Match on the string "computer" in the entries below and return every matching line.

---------- DATA TO PROCESS ----------

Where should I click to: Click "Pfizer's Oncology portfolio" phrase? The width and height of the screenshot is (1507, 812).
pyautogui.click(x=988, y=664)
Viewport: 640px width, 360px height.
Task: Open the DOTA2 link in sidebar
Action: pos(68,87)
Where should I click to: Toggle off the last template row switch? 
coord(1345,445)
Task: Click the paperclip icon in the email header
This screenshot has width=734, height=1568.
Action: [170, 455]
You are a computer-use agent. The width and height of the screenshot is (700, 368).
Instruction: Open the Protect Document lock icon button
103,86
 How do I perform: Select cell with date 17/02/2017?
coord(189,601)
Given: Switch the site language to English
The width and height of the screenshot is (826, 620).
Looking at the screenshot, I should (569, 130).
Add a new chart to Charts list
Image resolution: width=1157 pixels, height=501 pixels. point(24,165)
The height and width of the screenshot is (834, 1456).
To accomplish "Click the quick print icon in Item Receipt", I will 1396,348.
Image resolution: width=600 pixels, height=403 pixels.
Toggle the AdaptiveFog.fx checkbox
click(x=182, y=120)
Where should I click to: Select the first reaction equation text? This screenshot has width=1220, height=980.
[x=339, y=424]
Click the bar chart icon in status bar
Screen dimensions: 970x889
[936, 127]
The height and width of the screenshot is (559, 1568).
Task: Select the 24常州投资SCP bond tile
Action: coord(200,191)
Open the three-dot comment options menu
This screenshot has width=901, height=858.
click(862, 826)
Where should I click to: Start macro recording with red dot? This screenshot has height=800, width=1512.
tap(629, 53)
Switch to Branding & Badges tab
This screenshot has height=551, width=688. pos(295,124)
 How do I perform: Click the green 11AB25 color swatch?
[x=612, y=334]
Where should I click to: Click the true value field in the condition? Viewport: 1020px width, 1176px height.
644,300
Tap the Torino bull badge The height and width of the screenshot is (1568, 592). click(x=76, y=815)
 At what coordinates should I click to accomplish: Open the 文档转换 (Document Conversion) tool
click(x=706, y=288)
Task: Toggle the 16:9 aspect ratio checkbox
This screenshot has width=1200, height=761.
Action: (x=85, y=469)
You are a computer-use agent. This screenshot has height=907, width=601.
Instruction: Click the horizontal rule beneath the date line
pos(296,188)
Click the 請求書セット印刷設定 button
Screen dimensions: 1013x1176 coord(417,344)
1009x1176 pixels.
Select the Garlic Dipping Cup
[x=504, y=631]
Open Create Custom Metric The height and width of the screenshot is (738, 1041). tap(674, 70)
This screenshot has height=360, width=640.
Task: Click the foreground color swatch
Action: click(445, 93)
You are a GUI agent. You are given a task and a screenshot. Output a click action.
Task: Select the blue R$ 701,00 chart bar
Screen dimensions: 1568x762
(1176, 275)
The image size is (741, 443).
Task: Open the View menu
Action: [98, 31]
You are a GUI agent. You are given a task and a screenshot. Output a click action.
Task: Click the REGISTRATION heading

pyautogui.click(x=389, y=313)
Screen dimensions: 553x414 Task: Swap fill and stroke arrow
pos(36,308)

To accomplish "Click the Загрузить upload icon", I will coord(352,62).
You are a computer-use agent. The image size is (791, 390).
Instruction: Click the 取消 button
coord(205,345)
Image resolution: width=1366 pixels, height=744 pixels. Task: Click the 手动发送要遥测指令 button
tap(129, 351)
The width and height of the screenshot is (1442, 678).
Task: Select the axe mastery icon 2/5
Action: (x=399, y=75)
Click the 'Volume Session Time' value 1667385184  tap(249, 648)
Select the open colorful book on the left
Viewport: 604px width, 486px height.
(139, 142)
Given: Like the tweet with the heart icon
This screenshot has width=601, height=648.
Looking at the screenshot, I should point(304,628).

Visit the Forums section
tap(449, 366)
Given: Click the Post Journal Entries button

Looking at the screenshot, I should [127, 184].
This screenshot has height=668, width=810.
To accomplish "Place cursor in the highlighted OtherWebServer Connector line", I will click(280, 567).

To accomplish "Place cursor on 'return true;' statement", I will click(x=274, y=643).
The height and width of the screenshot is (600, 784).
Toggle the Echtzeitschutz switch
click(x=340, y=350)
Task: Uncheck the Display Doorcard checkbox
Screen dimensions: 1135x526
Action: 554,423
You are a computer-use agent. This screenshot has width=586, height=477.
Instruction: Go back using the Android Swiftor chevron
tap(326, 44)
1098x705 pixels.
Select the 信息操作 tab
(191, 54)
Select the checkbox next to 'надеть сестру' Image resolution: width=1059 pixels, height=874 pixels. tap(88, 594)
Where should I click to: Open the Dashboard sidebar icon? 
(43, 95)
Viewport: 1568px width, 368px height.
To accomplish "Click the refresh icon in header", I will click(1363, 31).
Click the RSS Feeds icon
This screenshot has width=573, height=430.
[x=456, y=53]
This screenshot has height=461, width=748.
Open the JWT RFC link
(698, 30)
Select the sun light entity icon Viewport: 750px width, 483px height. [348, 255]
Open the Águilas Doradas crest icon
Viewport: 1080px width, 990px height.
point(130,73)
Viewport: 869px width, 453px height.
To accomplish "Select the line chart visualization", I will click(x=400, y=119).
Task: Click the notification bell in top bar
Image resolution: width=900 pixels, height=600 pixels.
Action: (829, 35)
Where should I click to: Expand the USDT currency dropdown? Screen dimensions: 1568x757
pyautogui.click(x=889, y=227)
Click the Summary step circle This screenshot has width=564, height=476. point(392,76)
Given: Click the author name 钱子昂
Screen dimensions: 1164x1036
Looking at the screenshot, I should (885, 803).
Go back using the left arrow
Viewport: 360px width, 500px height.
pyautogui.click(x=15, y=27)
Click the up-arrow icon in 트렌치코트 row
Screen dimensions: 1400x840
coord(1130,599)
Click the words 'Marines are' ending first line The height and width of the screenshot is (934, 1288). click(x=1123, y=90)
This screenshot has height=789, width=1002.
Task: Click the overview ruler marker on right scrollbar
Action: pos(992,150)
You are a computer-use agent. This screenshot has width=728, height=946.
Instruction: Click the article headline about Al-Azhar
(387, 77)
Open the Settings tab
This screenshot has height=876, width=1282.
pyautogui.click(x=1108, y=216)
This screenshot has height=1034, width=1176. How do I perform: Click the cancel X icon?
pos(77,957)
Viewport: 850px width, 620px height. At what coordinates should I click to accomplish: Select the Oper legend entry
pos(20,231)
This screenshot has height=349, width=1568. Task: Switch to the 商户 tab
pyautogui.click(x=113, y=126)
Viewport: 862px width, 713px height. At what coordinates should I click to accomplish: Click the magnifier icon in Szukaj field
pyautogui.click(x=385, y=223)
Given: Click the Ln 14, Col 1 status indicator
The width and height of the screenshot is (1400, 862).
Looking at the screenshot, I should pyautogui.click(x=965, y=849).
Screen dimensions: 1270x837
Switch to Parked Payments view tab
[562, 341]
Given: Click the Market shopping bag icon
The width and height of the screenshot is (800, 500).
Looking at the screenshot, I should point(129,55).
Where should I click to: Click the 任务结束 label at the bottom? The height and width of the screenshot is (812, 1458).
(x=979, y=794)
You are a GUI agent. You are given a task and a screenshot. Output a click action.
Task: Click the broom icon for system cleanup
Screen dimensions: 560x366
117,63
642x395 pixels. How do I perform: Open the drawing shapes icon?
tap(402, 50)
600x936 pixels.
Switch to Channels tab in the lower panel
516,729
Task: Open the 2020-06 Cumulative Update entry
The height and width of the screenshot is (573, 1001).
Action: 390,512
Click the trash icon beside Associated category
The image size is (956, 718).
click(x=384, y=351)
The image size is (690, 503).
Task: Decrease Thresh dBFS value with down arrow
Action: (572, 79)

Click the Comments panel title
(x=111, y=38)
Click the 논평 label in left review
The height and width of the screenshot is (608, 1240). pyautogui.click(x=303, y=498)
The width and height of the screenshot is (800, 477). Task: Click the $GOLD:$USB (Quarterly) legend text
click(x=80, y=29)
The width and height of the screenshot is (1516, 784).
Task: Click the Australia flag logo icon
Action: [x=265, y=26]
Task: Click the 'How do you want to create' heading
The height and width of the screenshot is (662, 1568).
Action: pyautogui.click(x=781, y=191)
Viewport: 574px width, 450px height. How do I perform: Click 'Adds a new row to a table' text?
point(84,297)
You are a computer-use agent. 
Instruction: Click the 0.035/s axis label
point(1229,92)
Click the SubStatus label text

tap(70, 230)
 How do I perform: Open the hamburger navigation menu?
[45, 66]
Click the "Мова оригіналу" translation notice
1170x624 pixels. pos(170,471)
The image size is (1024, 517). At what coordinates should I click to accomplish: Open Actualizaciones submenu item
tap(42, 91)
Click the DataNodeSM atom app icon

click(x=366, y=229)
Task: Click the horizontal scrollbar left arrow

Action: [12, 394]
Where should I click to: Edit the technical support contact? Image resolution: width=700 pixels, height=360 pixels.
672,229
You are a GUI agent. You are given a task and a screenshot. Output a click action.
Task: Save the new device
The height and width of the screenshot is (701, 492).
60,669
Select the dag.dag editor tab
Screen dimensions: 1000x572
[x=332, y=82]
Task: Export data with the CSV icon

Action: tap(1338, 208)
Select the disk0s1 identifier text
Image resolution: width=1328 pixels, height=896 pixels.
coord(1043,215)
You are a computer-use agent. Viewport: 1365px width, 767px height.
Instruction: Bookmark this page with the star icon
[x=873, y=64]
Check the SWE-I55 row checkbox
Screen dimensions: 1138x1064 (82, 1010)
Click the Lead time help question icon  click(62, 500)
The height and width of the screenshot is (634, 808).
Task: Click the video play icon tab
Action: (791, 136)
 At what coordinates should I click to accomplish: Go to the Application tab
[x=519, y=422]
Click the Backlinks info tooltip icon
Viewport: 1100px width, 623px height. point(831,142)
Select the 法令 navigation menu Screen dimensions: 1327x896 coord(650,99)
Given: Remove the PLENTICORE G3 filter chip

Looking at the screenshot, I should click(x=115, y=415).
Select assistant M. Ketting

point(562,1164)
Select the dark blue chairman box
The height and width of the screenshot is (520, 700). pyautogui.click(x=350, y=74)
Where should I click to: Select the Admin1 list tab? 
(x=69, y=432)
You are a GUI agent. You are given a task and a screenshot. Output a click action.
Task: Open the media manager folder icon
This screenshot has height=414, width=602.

----------

• EXERCISE SOLUTION
You are a computer-use agent. The width and height of the screenshot is (700, 368).
You are a computer-use agent. This screenshot has height=907, width=601.
You are a computer-use agent. The image size is (791, 390).
You are a computer-use agent. This screenshot has width=586, height=477.
You are a computer-use agent. This screenshot has width=728, height=946.
You are a computer-use agent. 
You are a computer-use agent. Viewport: 1365px width, 767px height.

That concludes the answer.